February 5, 2024

GLP-1 Agonists and Risk Under Anesthesia

Pharmacological treatment for diabetes typically consists of a combination of insulin and non-insulin glucose-lowering agents to facilitate glycemic control. Due to the risk of lactic acidosis, hypoglycemia, and ketoacidosis, the current perioperative recommendation for non-insulin agents is to withhold the medication on the day of surgery.1 Recent advances in treatment of diabetes mellitus introduced long-acting glucagon-like peptide-1 receptor agonist drugs (GLP-1 RA), which have also become popular for their impacts on weight loss. However, the unique impacts of GLP-1 agonists on relevant organ systems can modify patient risk under anesthesia, prompting a re-evaluation of the standing practice of stopping anti-diabetic medications on the morning of surgery.2 

GLP-1, as produced naturally, is an incretin hormone that lowers glycemia by increasing insulin production and secretion from pancreatic beta cells, while simultaneously reducing glucagon secretion from alpha cells. These pancreatic effects only occur during hyperglycemia; therefore, the medication does not increase risk of hypoglycemia. Additionally, as demonstrated by preclinical studies, GLP-1 RA have cardioprotective effects that are independent of their designed function, including increased metabolic efficiency and myocardial resistance to ischemia, as well as activation of ischemic preconditioning pathways, which are crucial in limiting the detrimental effects of ischemia.3 Human studies have noted further cardioprotective effects of GLP-1 RA, namely improvements in left ventricular dysfunction, global wall motion index scores, and regional wall motion index scores. Wall motion index scores are a composite average of myocardial segments and are associated with contractile function of the heart.4

The cardioprotective effects of GLP-1 RA, which are not exclusive to diabetes patients, make these drugs useful in both inpatient and outpatient care schedules. Furthermore, GLP-1 RA are typically long-acting due to their long half-life, which means effective discontinuation would require withholding the drug for ~2 weeks, limiting glycemic control for a similar period.2 These factors prompt some healthcare practitioners to propose stopping GLP-1 agonists before surgery and anesthesia is impractical and could create more problems for the patient than the risk of continuing with them still in the patient’s system. 

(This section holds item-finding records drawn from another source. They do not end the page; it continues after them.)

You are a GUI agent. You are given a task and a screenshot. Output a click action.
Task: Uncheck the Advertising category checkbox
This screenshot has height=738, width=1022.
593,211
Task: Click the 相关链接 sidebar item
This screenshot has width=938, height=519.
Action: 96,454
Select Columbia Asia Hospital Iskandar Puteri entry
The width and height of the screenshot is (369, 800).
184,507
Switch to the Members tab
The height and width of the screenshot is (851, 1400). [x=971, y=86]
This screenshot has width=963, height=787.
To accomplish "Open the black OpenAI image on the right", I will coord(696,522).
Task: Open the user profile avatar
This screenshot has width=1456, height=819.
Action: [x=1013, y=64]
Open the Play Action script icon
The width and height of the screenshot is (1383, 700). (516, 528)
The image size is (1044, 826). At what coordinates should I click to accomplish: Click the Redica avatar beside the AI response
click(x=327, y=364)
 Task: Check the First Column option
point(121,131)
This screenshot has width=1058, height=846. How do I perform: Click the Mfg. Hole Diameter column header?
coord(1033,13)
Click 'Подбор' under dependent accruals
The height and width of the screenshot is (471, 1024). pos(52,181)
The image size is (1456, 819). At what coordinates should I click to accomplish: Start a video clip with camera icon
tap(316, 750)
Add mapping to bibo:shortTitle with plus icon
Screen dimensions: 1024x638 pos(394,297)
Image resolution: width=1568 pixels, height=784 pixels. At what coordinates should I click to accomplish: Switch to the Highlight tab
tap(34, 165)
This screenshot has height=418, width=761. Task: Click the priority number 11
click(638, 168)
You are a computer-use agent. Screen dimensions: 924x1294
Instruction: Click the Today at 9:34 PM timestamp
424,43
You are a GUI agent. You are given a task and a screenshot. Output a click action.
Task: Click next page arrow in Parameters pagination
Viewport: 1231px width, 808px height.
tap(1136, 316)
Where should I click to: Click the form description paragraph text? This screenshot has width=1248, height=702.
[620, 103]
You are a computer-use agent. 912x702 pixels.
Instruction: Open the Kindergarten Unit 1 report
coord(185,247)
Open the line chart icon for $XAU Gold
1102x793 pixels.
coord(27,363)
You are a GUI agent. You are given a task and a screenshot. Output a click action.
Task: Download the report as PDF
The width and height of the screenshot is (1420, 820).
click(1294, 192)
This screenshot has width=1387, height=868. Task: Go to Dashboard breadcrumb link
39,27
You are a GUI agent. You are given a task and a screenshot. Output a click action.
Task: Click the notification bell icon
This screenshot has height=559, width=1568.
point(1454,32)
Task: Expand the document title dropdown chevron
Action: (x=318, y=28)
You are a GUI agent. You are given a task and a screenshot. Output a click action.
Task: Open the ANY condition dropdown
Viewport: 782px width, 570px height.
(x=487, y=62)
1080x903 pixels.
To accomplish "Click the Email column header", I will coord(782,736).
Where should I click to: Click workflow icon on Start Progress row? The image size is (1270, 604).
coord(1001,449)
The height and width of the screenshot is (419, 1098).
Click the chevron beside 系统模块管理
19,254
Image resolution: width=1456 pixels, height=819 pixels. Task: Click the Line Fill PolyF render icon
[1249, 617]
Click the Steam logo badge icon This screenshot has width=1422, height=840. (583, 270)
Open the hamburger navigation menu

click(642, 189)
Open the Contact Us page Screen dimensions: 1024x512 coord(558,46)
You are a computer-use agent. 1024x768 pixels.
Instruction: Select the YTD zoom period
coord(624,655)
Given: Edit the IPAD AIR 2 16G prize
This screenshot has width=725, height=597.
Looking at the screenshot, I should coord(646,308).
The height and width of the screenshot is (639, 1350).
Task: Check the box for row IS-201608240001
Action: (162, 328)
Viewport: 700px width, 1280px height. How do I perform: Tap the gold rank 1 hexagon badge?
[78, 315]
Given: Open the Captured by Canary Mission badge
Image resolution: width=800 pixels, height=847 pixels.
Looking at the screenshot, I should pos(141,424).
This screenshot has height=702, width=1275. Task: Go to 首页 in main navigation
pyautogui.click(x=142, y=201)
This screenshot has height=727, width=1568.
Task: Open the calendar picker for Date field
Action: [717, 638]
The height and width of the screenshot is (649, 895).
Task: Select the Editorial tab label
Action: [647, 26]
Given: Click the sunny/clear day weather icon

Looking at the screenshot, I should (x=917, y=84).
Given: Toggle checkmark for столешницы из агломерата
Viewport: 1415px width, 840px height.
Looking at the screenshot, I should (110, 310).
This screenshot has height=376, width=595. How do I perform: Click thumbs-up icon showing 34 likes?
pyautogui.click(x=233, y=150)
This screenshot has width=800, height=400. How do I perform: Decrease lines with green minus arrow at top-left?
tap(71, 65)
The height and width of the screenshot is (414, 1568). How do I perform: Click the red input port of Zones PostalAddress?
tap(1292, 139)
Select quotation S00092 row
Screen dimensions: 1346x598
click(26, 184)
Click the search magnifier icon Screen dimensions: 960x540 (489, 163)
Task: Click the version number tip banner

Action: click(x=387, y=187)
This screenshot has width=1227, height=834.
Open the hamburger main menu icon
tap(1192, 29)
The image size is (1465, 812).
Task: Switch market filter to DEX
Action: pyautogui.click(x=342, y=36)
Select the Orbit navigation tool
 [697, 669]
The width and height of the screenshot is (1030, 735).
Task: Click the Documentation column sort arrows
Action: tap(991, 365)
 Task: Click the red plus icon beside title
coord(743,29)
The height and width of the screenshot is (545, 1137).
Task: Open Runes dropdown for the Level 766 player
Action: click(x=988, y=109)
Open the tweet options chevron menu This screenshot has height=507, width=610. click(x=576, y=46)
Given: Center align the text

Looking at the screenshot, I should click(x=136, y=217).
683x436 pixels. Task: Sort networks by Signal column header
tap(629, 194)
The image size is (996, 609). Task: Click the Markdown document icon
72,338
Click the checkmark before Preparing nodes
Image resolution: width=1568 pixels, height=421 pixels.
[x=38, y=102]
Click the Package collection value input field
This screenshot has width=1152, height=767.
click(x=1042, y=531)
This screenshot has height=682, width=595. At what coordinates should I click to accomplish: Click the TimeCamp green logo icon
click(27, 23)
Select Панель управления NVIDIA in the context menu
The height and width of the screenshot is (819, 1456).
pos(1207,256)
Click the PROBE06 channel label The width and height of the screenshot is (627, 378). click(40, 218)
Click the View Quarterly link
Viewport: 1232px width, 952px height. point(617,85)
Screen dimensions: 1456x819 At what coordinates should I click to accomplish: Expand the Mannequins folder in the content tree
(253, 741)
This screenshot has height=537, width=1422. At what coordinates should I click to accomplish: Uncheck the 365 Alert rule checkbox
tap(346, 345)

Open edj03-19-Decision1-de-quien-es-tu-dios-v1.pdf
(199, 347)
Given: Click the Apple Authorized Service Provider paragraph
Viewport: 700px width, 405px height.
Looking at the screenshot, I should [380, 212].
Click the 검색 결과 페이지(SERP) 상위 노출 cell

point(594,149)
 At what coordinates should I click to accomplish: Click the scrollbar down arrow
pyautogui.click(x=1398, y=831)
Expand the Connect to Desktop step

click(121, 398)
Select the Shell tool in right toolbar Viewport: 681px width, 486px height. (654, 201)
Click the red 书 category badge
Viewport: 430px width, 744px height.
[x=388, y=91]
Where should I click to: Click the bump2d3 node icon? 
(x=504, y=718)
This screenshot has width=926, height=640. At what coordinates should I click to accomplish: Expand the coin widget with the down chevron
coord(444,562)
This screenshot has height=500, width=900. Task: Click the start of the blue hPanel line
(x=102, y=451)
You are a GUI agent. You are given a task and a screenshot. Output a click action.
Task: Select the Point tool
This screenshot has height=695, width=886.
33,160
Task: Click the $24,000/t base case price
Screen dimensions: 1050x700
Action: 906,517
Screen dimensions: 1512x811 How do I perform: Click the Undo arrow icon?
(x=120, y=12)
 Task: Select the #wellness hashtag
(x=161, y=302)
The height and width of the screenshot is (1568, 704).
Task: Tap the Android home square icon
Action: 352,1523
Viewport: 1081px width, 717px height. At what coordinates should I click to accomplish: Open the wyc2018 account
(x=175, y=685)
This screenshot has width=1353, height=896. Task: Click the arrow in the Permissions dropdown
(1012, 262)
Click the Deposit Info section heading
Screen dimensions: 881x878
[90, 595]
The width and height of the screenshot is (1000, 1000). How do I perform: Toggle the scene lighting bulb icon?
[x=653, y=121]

While these cardioprotective effects enable GLP-1 RA to be used in non-diabetic patients, the drugs have come under scrutiny within the fields of anesthesia and surgery for their gastrointestinal side-effects. In 2023, an observational study was conducted using gastric ultrasound on fasted volunteer participants taking GLP-1 RA. 90% of volunteers taking GLP-1 RA showed evidence of residual solids in the stomach (compared to 20% of controls); 2 hours later, 70% of participants on GLP-1 RA still had solids identified on ultrasound.5,6 These results demonstrated delayed gastric emptying in patients taking GLP-1 agonists, which poses a perioperative concern by increasing the risk of pulmonary aspiration of regurgitated gastric contents under anesthesia. A 2022 study also noted an increase in residual gastric content in patients taking GLP-1 RA, versus a control group, although this difference was not statistically significant.7 Indeed, the anecdotal and observational evidence has created anxiety around the continued use of GLP-1 RA in the perioperative setting, encouraging anesthesiologists to maintain the existing practice of withholding diabetic medication before surgery. 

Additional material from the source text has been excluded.